A darci un quadro sul livello di comprensione e implementazione delle nuove tecnologie nella risoluzione di alcune di queste problematiche e della spinta innovatrice nel nostro presente e prossimo futuro è il EY-Qiibee Blockchain Survey, un sondaggio effettuato su più di 100 C-level di aziende e pubbliche amministrazioni, per valutare la percezione dei manager in merito alle principali tecnologie ed, in particolare, alla blockchain.
I risultati non lasciano ben sperare visto che il basso livello di conoscenza, la scarsa cultura aziendale sulle implementazioni tecnologiche possibili forse spesso esasperata da mille dubbi riguardo privacy e regolamentazione, fanno si che la maggior parte delle realtà indagate presentino una rigidità di adattamento che può essere molto pericolosa, in tempi mutevoli come quelli che stiamo vivendo.

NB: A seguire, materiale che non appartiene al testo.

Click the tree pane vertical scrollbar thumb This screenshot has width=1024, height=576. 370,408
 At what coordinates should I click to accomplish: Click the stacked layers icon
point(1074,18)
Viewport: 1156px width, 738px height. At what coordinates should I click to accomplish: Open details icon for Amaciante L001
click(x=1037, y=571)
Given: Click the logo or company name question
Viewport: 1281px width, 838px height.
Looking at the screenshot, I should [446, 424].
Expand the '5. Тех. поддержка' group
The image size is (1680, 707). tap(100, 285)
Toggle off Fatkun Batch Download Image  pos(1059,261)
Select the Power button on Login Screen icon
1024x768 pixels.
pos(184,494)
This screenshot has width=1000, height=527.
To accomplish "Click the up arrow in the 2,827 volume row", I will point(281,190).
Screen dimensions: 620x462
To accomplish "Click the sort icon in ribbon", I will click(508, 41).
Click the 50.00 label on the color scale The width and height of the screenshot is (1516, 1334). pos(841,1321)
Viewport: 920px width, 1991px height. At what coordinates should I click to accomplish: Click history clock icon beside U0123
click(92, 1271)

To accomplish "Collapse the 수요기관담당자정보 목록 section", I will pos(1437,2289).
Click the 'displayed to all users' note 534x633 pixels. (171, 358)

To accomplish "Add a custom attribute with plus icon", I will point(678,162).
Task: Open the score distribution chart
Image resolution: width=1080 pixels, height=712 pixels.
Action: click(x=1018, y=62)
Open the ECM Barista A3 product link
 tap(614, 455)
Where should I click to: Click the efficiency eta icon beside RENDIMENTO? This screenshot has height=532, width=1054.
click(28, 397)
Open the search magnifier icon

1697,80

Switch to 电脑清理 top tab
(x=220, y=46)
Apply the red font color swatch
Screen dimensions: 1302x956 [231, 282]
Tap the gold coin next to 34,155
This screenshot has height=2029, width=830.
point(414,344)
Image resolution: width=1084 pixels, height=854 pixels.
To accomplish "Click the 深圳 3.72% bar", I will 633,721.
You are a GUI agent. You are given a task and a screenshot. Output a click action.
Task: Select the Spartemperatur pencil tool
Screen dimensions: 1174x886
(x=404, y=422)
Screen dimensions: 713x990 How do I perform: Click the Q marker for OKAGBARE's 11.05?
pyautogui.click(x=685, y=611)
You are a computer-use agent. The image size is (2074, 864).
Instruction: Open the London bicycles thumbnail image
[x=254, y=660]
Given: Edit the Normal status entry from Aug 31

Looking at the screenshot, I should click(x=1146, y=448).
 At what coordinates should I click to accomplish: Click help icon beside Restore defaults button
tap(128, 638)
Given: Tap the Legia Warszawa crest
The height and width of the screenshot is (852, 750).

Nel sondaggio condotto si chiedeva ai top manager di assegnare un valore in una scala da 0 a 100 alla propria conoscenza della blockchain e di altre tecnologie. Secondo lo studio, presentato nel corso della tappa a Roma dell’EY Blockchain Summit, le tecnologie più note sono l’intelligenza artificiale, il 5G e l’IoT(Internet of Things), che però rimangono ancora su un valore intermedio (rispettivamente 53, 52 e 51 su 100). La blockchain si piazza nel mezzo con un valore di 48 su 100.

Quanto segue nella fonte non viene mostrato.